> **Source passage**
Prof Dr Reinhard Berner

Project management coverChild

University Hospital Carl Gustav Carus Dresden

Why are you involved in the NUM?

I have been involved in the NUM from the very beginning, as I found the interdisciplinary collaboration of scientists and doctors across many university locations to be extremely important and also extremely helpful, especially during the pandemic. The pandemic has also shown that you have to think "bigger" and can achieve more if you join forces. I see great opportunities here. But it must also be possible to incorporate existing structures. A high degree of penetration at the faculties and in the specialist societies must be achieved. Without the commitment - not only of individuals, but also of these structures - the network will not work. I am committed to this.

Where do you see the greatest opportunities if all university hospitals conduct joint research?

Germany is not a central state with a single supramaximal centre where all expertise can be found, but in our federal system there are many large, equal university centres where a great deal of expertise in different areas is available on a decentralised basis, so to speak. This expertise must be pooled. A coordinated association such as the NUM is very promising and offers great potential.

Tell us a technical term from your job that sounds exciting and that only the real experts understand! What does the term mean?

> **Provided data**
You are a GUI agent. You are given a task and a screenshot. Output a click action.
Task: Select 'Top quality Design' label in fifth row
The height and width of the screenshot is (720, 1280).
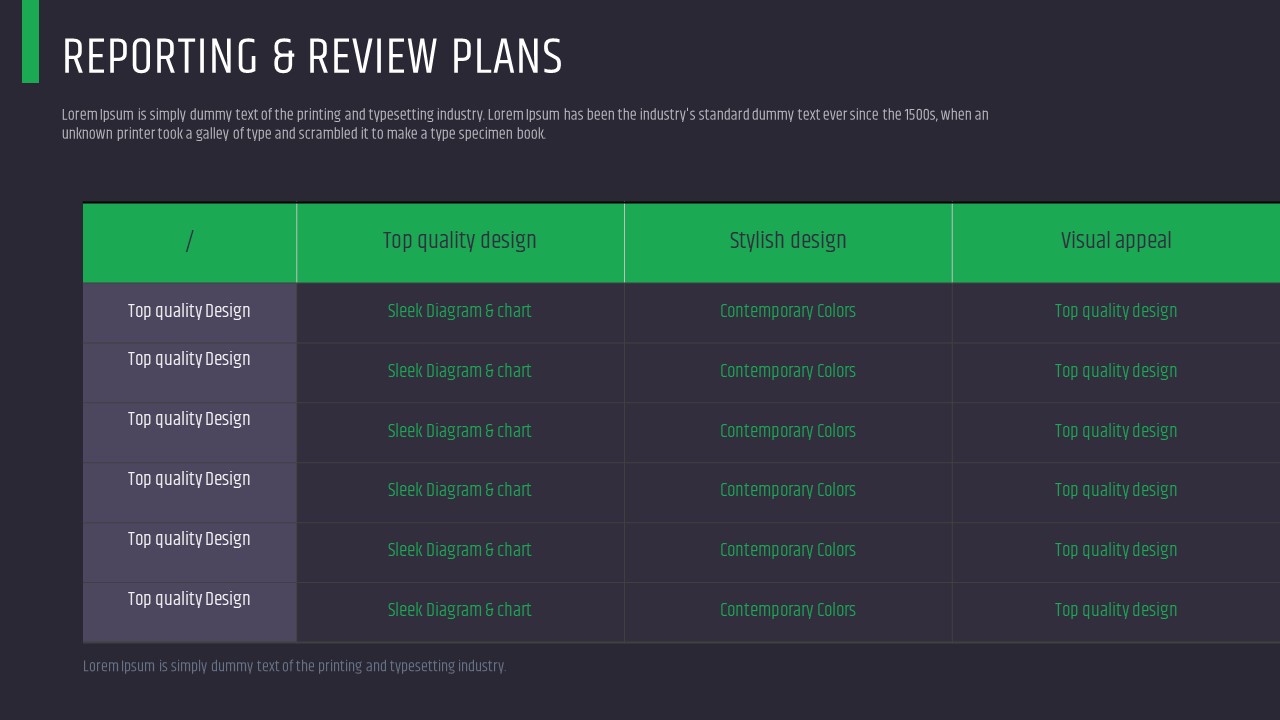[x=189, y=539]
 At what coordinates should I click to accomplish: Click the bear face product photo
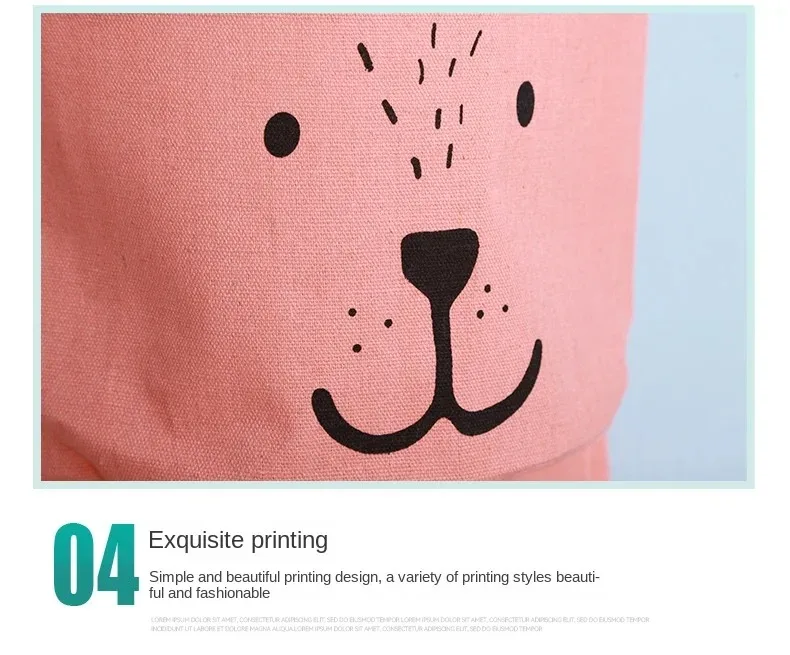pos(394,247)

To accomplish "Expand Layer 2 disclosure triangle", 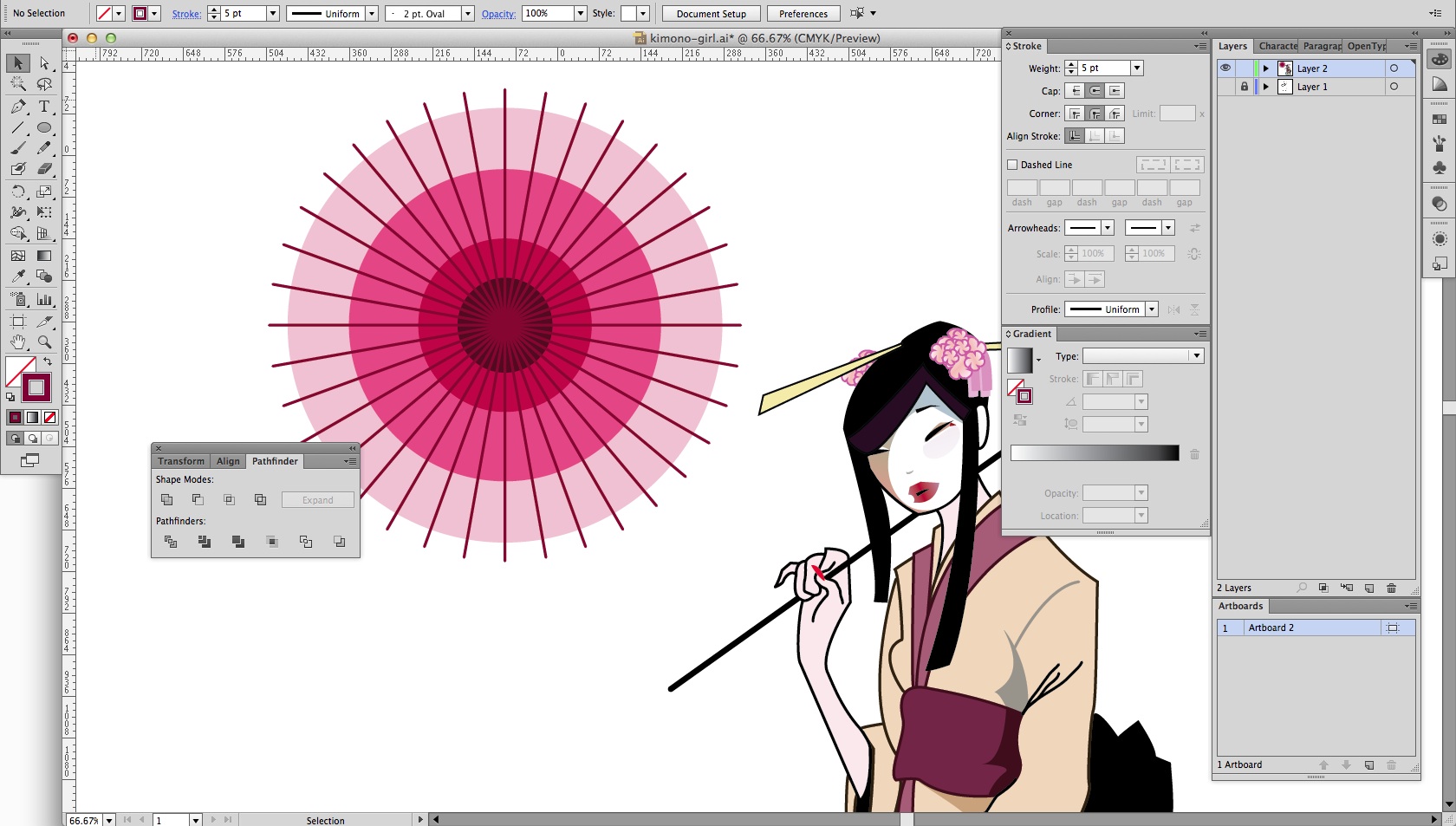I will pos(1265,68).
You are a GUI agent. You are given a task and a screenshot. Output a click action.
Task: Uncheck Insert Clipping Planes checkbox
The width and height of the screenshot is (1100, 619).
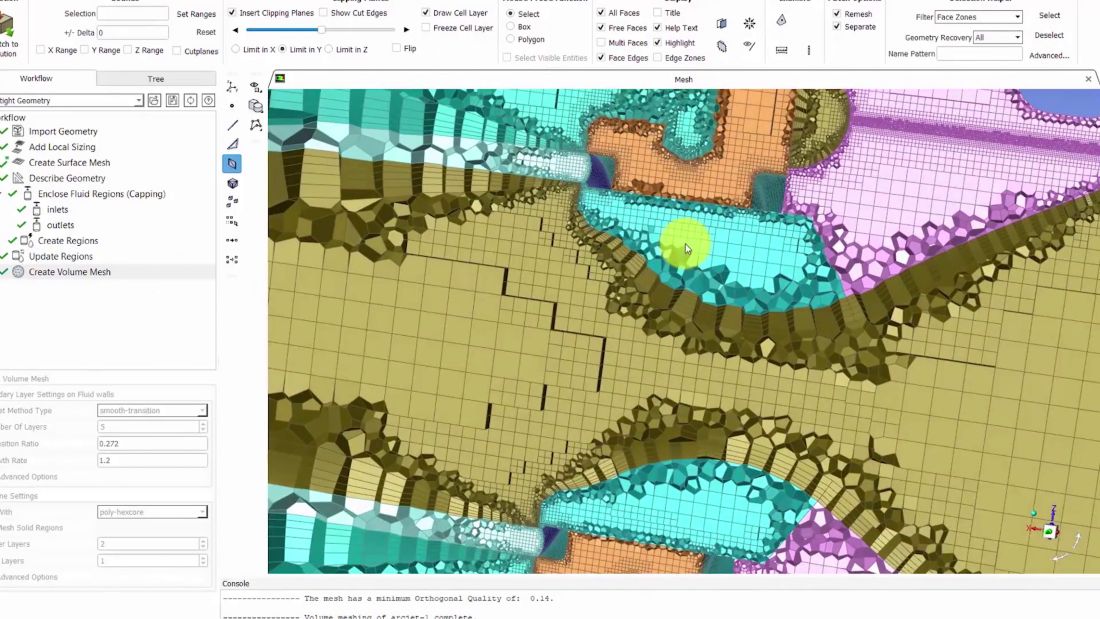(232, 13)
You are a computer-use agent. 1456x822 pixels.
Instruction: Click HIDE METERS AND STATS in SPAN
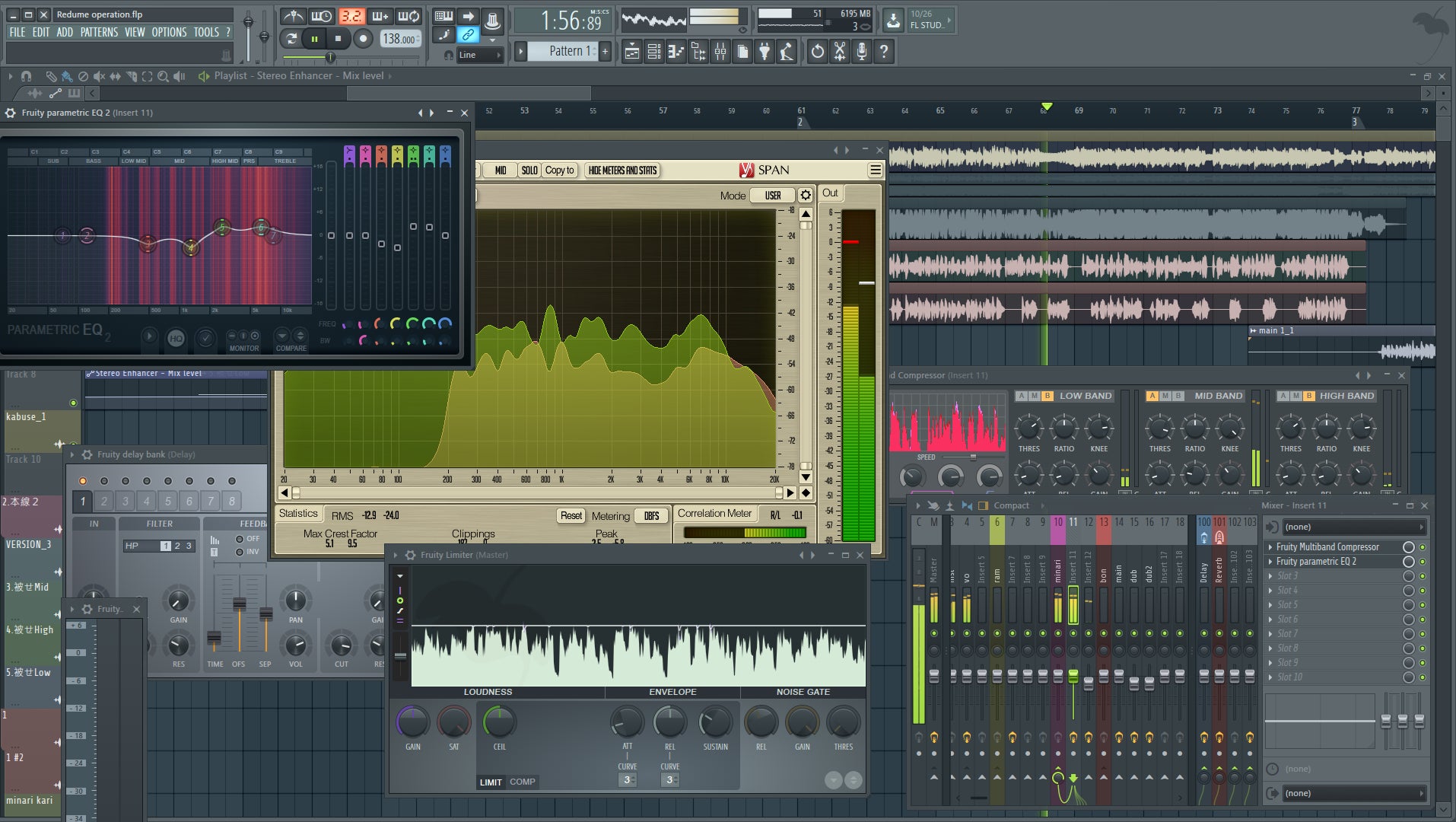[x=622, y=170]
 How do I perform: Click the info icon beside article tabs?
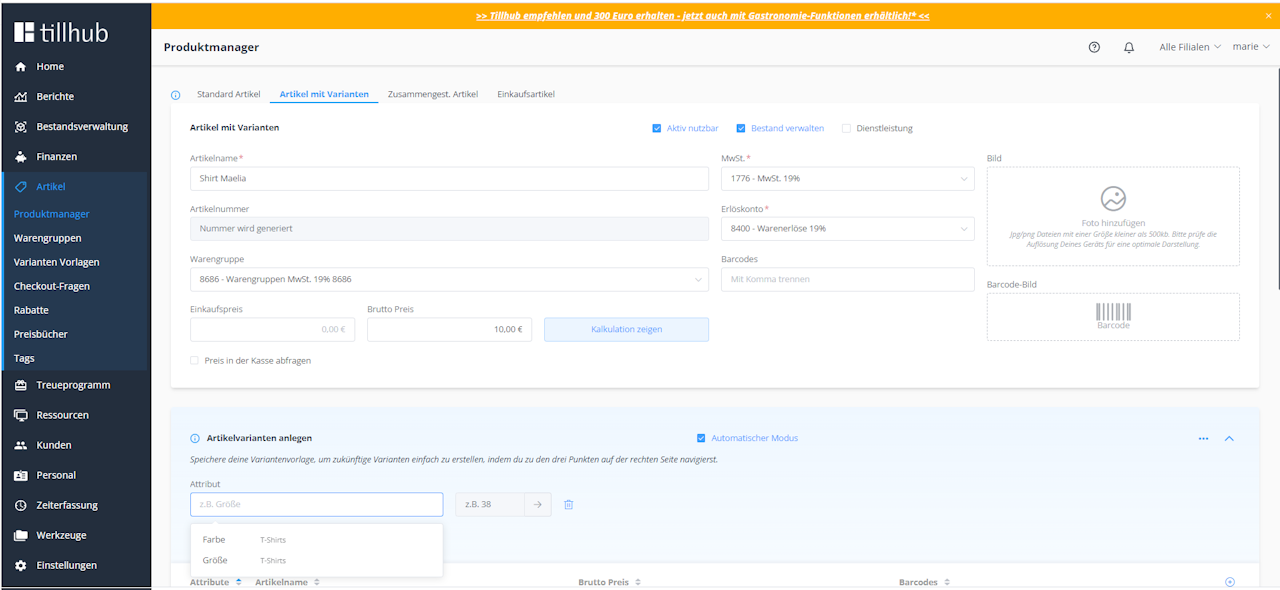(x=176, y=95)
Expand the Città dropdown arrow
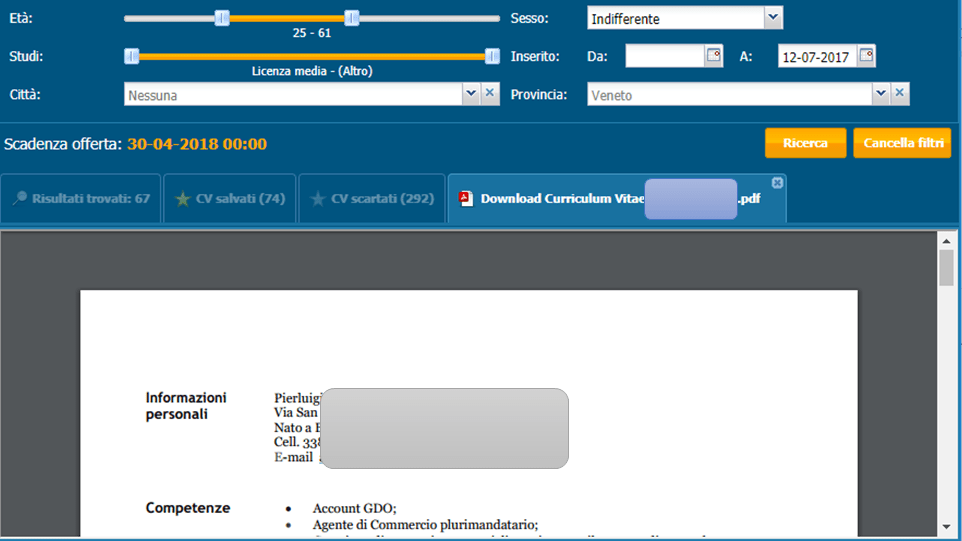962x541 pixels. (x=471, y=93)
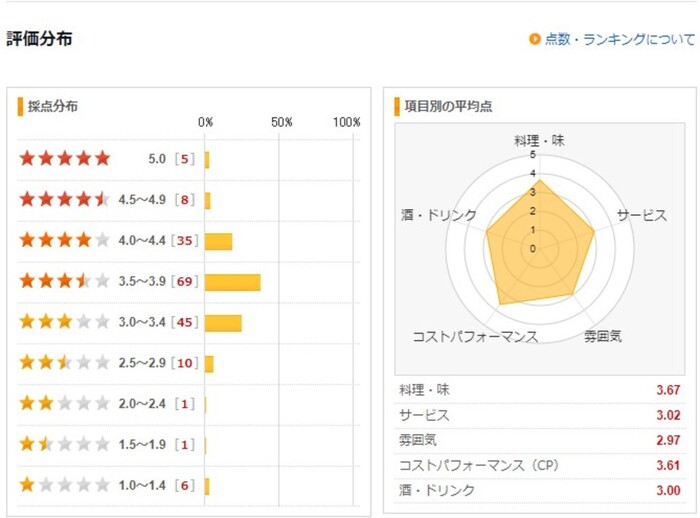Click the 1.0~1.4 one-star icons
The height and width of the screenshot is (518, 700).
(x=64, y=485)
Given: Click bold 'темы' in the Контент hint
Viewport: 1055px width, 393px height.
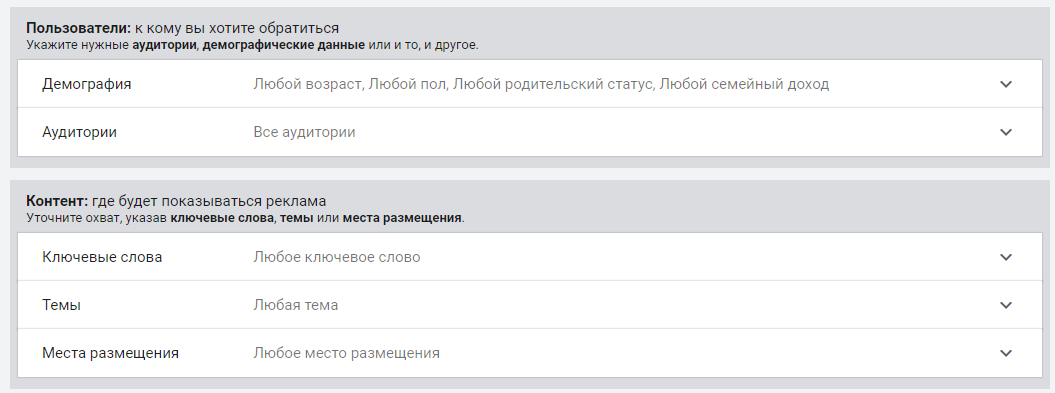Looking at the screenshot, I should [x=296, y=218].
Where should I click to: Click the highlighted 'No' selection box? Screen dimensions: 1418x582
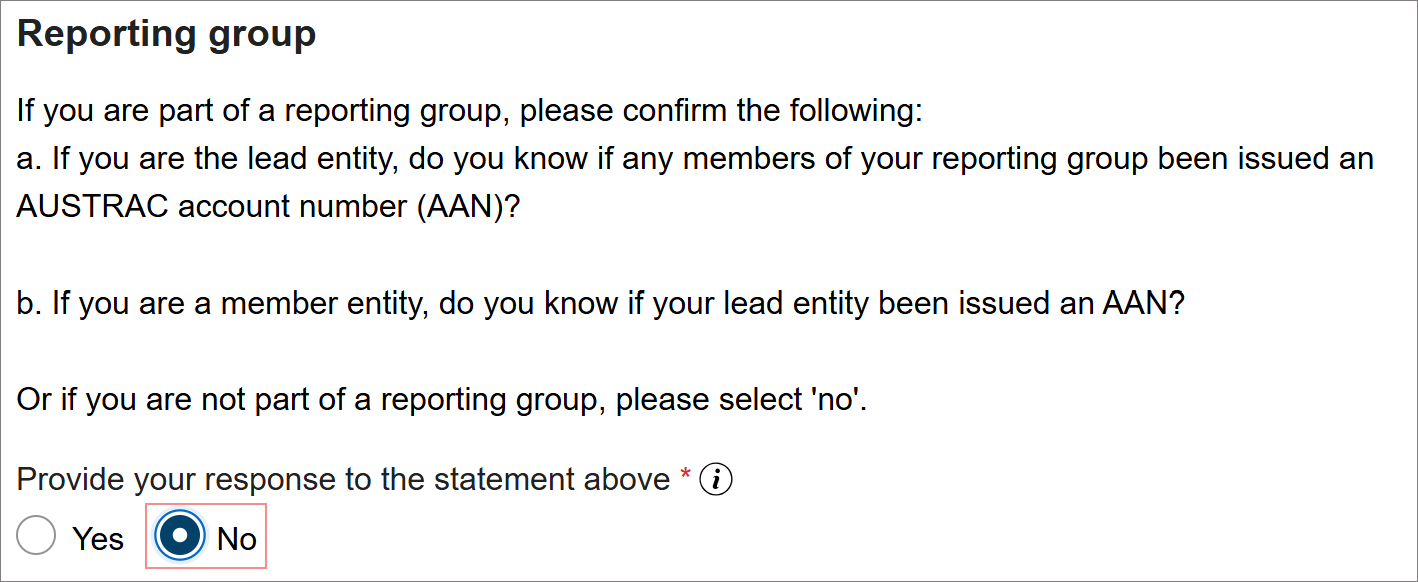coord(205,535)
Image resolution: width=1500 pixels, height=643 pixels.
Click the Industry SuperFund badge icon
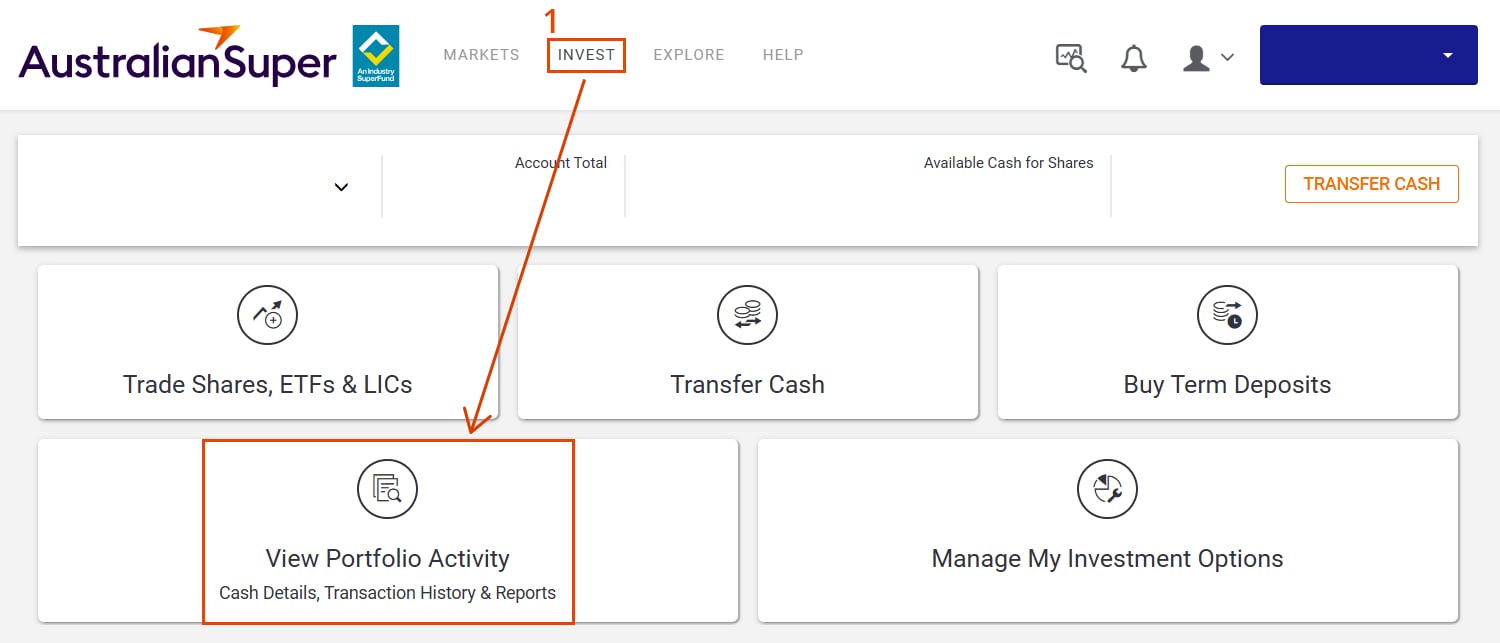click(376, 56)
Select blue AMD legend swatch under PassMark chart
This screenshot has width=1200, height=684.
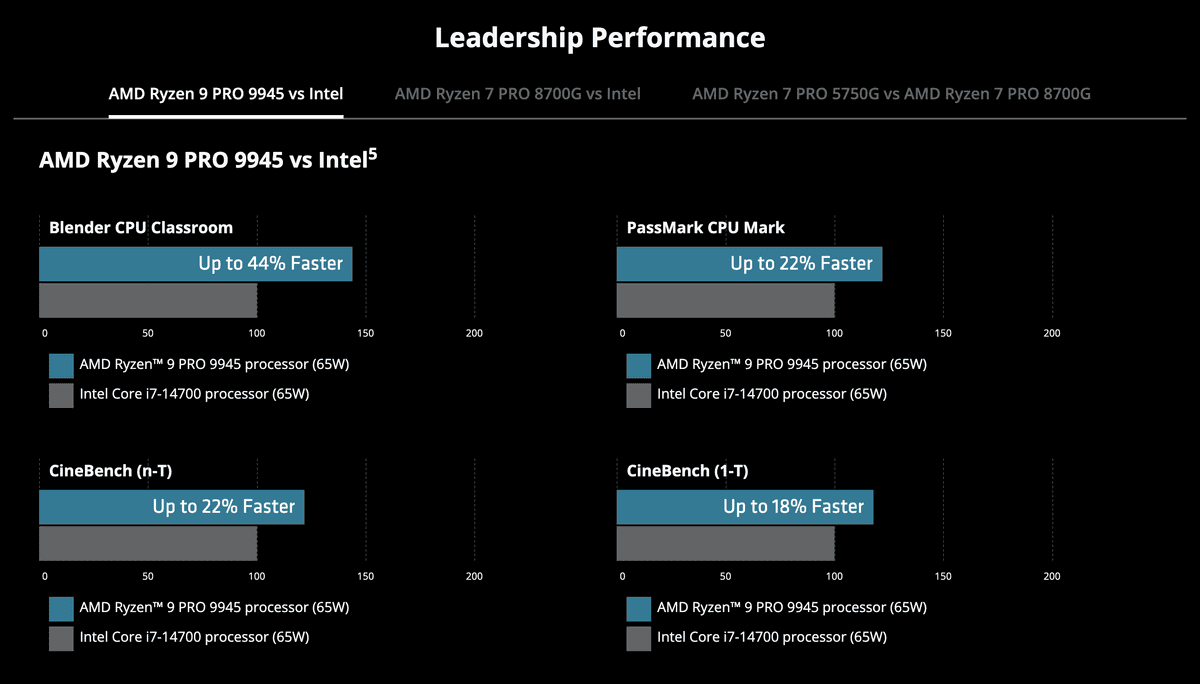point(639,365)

> **Work to complete**
A - Rewrite everything in the interview with Reinhard Berner from "Prof Dr Reinhard" down to "conduct joint research?", putting "crisis" in place of "pandemic".
B - In the interview with Reinhard Berner, which project does he manage?
C - Carry on the interview with Reinhard Berner from its final sentence.

> **Answers given**
A -
Prof Dr Reinhard Berner

Project management coverChild

University Hospital Carl Gustav Carus Dresden

Why are you involved in the NUM?

I have been involved in the NUM from the very beginning, as I found the interdisciplinary collaboration of scientists and doctors across many university locations to be extremely important and also extremely helpful, especially during the crisis. The crisis has also shown that you have to think "bigger" and can achieve more if you join forces. I see great opportunities here. But it must also be possible to incorporate existing structures. A high degree of penetration at the faculties and in the specialist societies must be achieved. Without the commitment - not only of individuals, but also of these structures - the network will not work. I am committed to this.

Where do you see the greatest opportunities if all university hospitals conduct joint research?

B - coverChild

C -
I don't know if the technical term "PIMS" sounds exciting. But it is an extremely exciting clinical picture, this "Pediatric Inflammatory Multisystem Syndrome", which we have learnt about for the first time during the pandemic. It is a highly febrile, highly inflammatory disease in which children and adolescents become extremely ill and often have to be treated in intensive care, but most of them recover completely. It appeared out of nowhere a few weeks after an often mild SARS-CoV-2 infection. We learnt relatively quickly how to treat it, but we were struck by how seriously ill these children and young people were. Interestingly, PIMS occurred less frequently with the later variants and then actually no longer occurred at all.

What excites you about your job?

What I love about my job is that you are suddenly confronted with clinical pictures such as PIMS that you didn't know before, whose epidemiology and progression, and perhaps also a little of their development, you learn to understand, and where treatment options arise from this. When these children come to the clinic, they are really seriously and critically ill and we are extremely worried about them; but we know what we have to do, treat the children accordingly and they often feel much better after just a few days and, as I said, most of them go home completely healthy again soon afterwards. Being able to accompany this clinically and scientifically is a great privilege of my job as a paediatrician at a university hospital in the Network University Medicine.